American special effects artist

Russell Morrison Shearman (April 27, 1908 – May 5, 1956) was an Oscar-winning American special effects artist. He was electrocuted while repairing equipment used in filming The Sharkfighters in Cuba 1956, serving as head technician on the picture.

==Career==
As RKO Studio's head of special effects, he won a Technical Achievement Award for It's a Wonderful Life at the 19th Academy Awards in 1946, shared with department staffer Marty Martin and Jack Lannan, for developing a new method of creating artificial snow for motion picture sets it was the movie's only Award.

Before that time, most fake movie snow was mostly made from cornflakes painted white, and was so loud when stepped on that dialogue had to be re-dubbed afterwards. The new compound utilized water, soap flakes, Foamite (a foaming agent made from licorice waste, used in fire extinguishers) and sugar.

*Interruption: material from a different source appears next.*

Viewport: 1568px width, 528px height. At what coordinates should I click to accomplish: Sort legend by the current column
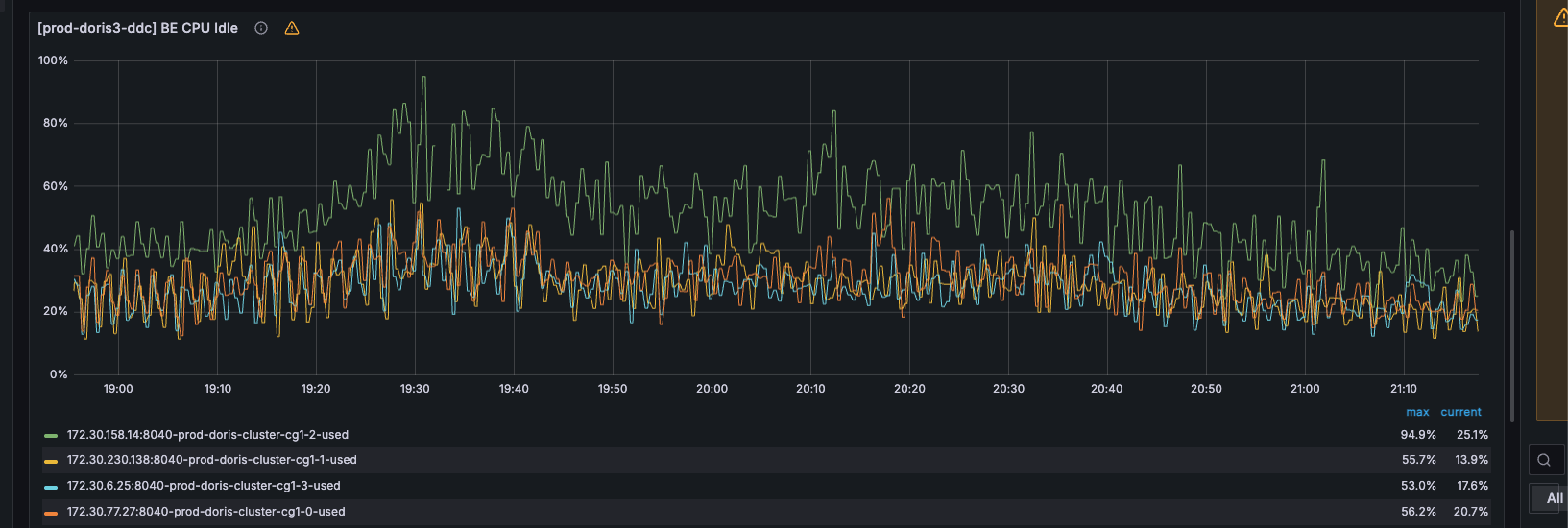(1460, 412)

Shearman won an Academy Award during the 21st Academy Awards for Best Special Effects on the film Portrait of Jennie, shared with Paul Eagler, Charles L. Freeman, Joseph McMillan Johnson, Clarence Slifer and James G. Stewart.

==Filmography==
- The Sharkfighters (1956)
- The Kentuckian (1955)
- Beachhead (1954)
- Vera Cruz (1954)
- The Yellow Tomahawk (1954)
- The Diamond Queen (1953)
- Bwana Devil (1952)
- The Crimson Pirate (1952)
- Hans Christian Andersen (1952)
- Portrait of Jennie (1948)
- It's a Wonderful Life (1946)

==Death==
According to Shearman's May 8, 1956 obituary in the Los Angeles Times, he was "electrocuted while repairing equipment used for a film being made on the Isle of Pines in Cuba". The Times describes him as an Academy Award winning special effects man “credited with the development of many machines and gadgets used in motion-picture production”. It states he was serving as chief technician on the picture The Sharkfighters, an account of the U.S. Navy's efforts to develop an effective shark repellent. Shearman was not an underwater cameraman, and there is no indication he was working as one while electrocuted.